The idea that many people would wind up spending the money and not paying taxes is a feature, not a bug. Adding friction on tax collection and enforcement is the goal.


I see. What, exactly, do you think this plan would solve?


I already told you in my first post. Payroll deductions are a psychological manipulation used against the public to separate payment from the perception of value. People don't "feel" paying their taxes every two weeks, and therefore are less able to consider the return on that value. Seeing money come into your account and then leaving is a very different emotional experience than less money coming in to begin with.


It’s not that crazy. The US tax code is intentionally complicated to provide space for tax preparation businesses and loopholes.


This is a double edge sword

While the Tax Compliance scam is something that needs to be addressed, I am also not a fan of completely automated and "easy" taxation. I think government taking our money should be painful, and in your face.

I am not even a fan of automated payroll deduction for this reason, people should experience having the money removed from them every month, week, what ever just like any other bill they have to pay.

This psychologically is a check on government overspending as if people were paying 25+% of their income, as a bill payment every month to their government they would be more prone to ask why, instead of what many do today which is just look at their net income and treat the refund as a savings plan or even worse the government "giving" them money

We have made it entirely tooooooo easy for governments to take money from us


I'm the opposite. I think we Americans have made it entirely too easy for corporations, accountants, and lawyers to swindle money from us. And I'm only referring to instances involving government taxes!

▶ **GIVEN RECORDS**
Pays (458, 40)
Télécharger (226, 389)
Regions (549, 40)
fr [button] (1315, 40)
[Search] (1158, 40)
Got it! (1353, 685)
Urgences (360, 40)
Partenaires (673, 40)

▶ **EXERCISE REQUIREMENTS**
Reproduce the entire discussion about payroll tax deductions from above, word for word.

▶ **RESPONSE TO THIS EXERCISE**
The idea that many people would wind up spending the money and not paying taxes is a feature, not a bug. Adding friction on tax collection and enforcement is the goal.


I see. What, exactly, do you think this plan would solve?


I already told you in my first post. Payroll deductions are a psychological manipulation used against the public to separate payment from the perception of value. People don't "feel" paying their taxes every two weeks, and therefore are less able to consider the return on that value. Seeing money come into your account and then leaving is a very different emotional experience than less money coming in to begin with.


It’s not that crazy. The US tax code is intentionally complicated to provide space for tax preparation businesses and loopholes.


This is a double edge sword

While the Tax Compliance scam is something that needs to be addressed, I am also not a fan of completely automated and "easy" taxation. I think government taking our money should be painful, and in your face.

I am not even a fan of automated payroll deduction for this reason, people should experience having the money removed from them every month, week, what ever just like any other bill they have to pay.

This psychologically is a check on government overspending as if people were paying 25+% of their income, as a bill payment every month to their government they would be more prone to ask why, instead of what many do today which is just look at their net income and treat the refund as a savings plan or even worse the government "giving" them money

We have made it entirely tooooooo easy for governments to take money from us


I'm the opposite. I think we Americans have made it entirely too easy for corporations, accountants, and lawyers to swindle money from us. And I'm only referring to instances involving government taxes!